AIM ▸ Copy the data below word for word, starting at the line that contains "Standardní (979, 79)" and ending after the line that contains "Ideas (104, 110)".

———

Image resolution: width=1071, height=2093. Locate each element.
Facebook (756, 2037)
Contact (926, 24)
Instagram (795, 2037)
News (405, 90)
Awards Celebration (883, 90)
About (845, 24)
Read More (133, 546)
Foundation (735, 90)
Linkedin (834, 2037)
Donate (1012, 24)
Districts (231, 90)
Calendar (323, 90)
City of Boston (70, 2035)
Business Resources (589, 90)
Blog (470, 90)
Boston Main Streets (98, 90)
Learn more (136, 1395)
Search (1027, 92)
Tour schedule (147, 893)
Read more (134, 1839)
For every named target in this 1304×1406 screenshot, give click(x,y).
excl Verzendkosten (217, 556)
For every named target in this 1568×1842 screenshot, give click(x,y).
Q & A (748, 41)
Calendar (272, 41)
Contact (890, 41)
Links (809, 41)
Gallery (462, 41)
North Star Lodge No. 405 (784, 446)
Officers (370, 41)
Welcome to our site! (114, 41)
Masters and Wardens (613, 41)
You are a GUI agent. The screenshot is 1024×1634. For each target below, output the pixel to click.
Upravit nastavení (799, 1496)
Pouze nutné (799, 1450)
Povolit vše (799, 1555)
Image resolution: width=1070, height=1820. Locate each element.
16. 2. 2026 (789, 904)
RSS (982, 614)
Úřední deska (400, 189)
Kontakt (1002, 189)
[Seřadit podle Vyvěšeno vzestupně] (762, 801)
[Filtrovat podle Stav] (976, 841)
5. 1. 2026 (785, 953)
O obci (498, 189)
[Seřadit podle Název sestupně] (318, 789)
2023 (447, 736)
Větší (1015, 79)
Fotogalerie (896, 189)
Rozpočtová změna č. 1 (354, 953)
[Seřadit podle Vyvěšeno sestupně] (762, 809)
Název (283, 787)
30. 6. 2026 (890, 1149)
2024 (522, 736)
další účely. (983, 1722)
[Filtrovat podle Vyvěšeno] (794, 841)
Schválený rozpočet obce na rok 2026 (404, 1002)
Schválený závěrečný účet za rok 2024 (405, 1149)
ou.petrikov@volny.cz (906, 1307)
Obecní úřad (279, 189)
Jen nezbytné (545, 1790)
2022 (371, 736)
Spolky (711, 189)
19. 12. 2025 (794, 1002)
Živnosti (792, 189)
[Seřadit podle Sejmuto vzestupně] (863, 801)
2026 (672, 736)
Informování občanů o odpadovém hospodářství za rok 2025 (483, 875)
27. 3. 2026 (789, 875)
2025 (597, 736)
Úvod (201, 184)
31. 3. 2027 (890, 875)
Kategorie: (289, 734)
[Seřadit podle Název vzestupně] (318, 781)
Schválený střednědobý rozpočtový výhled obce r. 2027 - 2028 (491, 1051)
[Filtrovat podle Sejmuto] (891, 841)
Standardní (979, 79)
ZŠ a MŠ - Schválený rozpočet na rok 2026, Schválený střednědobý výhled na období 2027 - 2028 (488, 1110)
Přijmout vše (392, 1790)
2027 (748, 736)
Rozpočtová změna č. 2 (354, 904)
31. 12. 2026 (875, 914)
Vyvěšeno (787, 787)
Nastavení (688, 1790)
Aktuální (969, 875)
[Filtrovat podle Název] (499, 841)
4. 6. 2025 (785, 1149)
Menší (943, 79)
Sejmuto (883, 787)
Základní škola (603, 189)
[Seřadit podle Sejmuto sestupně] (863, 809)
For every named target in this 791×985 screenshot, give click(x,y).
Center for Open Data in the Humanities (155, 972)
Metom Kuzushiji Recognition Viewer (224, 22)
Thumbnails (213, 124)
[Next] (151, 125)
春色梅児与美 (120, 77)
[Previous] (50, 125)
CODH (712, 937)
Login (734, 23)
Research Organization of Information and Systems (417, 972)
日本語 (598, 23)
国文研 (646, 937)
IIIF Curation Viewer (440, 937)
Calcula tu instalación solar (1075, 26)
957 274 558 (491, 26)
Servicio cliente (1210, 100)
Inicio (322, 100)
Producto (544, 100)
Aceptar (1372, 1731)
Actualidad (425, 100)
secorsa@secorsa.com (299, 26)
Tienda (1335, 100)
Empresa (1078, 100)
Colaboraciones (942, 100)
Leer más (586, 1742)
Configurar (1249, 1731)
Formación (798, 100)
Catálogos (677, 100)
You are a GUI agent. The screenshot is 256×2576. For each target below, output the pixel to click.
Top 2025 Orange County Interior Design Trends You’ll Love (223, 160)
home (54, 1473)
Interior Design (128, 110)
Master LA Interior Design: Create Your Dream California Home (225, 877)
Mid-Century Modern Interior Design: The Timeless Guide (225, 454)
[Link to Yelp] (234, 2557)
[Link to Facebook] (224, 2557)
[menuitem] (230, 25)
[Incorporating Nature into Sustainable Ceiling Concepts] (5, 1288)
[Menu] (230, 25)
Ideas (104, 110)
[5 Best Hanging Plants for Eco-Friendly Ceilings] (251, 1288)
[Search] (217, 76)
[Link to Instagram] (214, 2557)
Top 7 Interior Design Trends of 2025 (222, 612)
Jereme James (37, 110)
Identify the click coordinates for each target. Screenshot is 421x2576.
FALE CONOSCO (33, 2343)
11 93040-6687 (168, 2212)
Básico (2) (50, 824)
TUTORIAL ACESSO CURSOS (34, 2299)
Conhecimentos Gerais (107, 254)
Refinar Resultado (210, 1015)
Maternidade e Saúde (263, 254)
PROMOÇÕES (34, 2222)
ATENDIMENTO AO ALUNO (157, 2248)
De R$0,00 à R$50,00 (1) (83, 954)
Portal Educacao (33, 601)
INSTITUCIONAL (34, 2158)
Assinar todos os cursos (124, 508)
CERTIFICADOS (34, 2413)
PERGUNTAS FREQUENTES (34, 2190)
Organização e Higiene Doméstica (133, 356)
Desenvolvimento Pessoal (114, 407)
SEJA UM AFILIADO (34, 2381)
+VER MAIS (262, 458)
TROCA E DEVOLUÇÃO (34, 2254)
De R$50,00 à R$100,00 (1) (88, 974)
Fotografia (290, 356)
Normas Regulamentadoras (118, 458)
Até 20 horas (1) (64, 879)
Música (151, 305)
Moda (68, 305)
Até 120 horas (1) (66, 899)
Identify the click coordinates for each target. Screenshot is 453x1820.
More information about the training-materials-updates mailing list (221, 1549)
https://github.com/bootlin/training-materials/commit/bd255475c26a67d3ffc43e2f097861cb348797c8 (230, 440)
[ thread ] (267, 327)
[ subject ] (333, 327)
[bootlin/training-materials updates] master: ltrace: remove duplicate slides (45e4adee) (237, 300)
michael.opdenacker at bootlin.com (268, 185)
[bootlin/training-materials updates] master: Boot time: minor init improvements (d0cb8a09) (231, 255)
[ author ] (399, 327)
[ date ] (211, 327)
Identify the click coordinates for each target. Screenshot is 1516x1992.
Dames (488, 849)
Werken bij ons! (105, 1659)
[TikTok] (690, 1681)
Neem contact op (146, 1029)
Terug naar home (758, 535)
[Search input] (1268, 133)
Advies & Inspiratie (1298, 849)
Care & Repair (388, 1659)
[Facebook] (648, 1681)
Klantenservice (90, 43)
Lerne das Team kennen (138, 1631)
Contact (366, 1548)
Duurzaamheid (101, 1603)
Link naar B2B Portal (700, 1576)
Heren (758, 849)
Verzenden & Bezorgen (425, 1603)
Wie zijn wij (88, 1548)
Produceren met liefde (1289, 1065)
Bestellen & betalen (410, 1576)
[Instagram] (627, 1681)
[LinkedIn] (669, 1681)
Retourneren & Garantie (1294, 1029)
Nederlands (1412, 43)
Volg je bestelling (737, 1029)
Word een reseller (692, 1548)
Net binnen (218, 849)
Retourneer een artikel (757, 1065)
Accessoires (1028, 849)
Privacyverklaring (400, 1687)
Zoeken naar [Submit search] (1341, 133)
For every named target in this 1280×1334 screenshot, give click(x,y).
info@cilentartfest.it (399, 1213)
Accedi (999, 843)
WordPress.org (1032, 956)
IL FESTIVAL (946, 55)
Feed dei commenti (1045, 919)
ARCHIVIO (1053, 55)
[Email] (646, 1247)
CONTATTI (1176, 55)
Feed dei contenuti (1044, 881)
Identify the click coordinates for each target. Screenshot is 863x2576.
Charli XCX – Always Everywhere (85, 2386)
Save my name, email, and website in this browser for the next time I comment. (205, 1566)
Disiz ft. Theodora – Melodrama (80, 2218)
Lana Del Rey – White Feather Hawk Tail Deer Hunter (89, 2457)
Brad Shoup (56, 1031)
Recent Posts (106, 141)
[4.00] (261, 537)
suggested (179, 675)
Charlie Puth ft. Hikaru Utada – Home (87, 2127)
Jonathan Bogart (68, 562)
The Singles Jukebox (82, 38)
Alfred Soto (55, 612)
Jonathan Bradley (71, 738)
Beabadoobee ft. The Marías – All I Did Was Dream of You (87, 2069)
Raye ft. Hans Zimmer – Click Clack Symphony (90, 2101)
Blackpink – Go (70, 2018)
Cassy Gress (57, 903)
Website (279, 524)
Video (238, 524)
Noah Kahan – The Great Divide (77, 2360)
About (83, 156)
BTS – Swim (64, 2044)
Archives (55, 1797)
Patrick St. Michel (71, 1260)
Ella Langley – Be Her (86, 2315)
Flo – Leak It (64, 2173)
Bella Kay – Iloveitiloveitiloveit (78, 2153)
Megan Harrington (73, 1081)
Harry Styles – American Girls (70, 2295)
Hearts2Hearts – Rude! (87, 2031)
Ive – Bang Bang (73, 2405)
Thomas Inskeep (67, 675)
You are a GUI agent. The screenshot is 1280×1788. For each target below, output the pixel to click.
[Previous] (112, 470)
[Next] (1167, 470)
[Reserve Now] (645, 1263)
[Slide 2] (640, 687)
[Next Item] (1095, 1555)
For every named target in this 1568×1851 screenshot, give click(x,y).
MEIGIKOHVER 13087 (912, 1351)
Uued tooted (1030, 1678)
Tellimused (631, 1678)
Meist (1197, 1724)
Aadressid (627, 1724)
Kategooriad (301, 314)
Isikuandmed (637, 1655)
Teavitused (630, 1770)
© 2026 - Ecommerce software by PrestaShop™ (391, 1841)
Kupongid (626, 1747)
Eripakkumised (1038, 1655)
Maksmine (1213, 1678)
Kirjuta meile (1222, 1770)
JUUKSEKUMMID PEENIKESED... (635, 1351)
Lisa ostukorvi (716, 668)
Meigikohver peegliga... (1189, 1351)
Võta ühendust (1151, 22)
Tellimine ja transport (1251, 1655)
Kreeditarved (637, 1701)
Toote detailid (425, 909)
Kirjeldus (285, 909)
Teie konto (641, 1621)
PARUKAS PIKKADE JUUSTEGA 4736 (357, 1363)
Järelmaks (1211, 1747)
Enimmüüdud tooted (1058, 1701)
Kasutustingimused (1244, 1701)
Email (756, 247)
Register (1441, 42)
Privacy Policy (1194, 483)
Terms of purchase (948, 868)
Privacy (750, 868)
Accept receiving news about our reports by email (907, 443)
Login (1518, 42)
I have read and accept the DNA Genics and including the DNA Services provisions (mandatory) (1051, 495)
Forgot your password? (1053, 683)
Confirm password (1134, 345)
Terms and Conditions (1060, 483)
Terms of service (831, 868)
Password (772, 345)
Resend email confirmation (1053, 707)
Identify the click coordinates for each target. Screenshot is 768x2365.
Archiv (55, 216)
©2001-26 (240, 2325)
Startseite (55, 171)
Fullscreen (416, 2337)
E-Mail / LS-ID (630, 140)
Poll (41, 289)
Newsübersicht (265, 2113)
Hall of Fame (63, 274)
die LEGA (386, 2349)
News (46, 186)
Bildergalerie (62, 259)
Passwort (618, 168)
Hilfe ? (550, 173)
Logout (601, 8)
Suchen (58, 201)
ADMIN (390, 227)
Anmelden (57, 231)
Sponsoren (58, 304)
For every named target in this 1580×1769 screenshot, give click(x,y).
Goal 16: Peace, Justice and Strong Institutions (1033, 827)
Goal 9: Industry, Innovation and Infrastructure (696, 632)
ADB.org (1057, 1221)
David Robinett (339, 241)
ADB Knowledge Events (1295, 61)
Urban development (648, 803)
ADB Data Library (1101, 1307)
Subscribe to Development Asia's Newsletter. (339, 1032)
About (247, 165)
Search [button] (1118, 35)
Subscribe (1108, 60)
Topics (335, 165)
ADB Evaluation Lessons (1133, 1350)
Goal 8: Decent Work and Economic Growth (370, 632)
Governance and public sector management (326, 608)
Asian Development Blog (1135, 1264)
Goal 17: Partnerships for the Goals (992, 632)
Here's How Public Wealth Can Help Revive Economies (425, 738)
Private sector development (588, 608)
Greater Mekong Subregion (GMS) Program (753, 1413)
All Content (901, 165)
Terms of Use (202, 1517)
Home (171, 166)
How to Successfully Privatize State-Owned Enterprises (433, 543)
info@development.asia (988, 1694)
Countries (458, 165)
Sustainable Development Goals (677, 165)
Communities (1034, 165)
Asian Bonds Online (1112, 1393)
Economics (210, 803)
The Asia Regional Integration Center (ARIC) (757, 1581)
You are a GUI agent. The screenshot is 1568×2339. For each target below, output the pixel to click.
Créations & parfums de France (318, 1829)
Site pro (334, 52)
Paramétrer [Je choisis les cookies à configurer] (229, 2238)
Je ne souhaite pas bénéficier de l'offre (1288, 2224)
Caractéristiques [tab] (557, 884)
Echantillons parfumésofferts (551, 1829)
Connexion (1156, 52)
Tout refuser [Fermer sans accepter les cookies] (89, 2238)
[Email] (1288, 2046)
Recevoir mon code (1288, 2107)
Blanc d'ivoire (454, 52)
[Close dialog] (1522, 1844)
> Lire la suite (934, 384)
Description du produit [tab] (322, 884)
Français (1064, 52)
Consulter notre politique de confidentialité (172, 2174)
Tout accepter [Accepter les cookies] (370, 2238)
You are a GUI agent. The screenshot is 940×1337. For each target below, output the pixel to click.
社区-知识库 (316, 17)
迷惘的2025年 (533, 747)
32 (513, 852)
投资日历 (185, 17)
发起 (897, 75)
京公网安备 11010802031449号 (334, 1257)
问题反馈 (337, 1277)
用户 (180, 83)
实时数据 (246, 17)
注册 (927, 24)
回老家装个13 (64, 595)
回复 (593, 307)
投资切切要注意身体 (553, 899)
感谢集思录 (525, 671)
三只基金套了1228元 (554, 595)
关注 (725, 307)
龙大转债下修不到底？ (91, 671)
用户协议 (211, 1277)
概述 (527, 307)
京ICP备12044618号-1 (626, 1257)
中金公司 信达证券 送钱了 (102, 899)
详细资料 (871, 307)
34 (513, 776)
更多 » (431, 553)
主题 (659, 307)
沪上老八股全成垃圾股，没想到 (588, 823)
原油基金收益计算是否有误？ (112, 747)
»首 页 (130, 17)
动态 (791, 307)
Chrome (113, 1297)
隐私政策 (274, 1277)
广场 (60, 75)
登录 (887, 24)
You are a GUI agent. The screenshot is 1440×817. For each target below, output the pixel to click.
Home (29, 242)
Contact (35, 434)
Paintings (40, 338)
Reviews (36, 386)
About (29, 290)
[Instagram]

———

THE RESPONSE ▸
Standardní (979, 79)
ZŠ a MŠ - Schválený rozpočet na rok 2026, Schválený střednědobý výhled na období 2027 - 2028 (488, 1110)
Přijmout vše (392, 1790)
2027 (748, 736)
Rozpočtová změna č. 2 (354, 904)
31. 12. 2026 (875, 914)
Vyvěšeno (787, 787)
Nastavení (688, 1790)
Aktuální (969, 875)
[Filtrovat podle Název] (499, 841)
4. 6. 2025 (785, 1149)
Menší (943, 79)
Sejmuto (883, 787)
Základní škola (603, 189)
[Seřadit podle Sejmuto sestupně] (863, 809)
For every named target in this 791×985 screenshot, give click(x,y).
Center for Open Data in the Humanities (155, 972)
Metom Kuzushiji Recognition Viewer (224, 22)
Thumbnails (213, 124)
[Next] (151, 125)
春色梅児与美 (120, 77)
[Previous] (50, 125)
CODH (712, 937)
Login (734, 23)
Research Organization of Information and Systems (417, 972)
日本語 (598, 23)
国文研 (646, 937)
IIIF Curation Viewer (440, 937)
Calcula tu instalación solar (1075, 26)
957 274 558 (491, 26)
Servicio cliente (1210, 100)
Inicio (322, 100)
Producto (544, 100)
Aceptar (1372, 1731)
Actualidad (425, 100)
secorsa@secorsa.com (299, 26)
Tienda (1335, 100)
Empresa (1078, 100)
Colaboraciones (942, 100)
Leer más (586, 1742)
Configurar (1249, 1731)
Formación (798, 100)
Catálogos (677, 100)
You are a GUI agent. The screenshot is 256×2576. For each target below, output the pixel to click.
Top 2025 Orange County Interior Design Trends You’ll Love (223, 160)
home (54, 1473)
Interior Design (128, 110)
Master LA Interior Design: Create Your Dream California Home (225, 877)
Mid-Century Modern Interior Design: The Timeless Guide (225, 454)
[Link to Yelp] (234, 2557)
[Link to Facebook] (224, 2557)
[menuitem] (230, 25)
[Incorporating Nature into Sustainable Ceiling Concepts] (5, 1288)
[Menu] (230, 25)
Ideas (104, 110)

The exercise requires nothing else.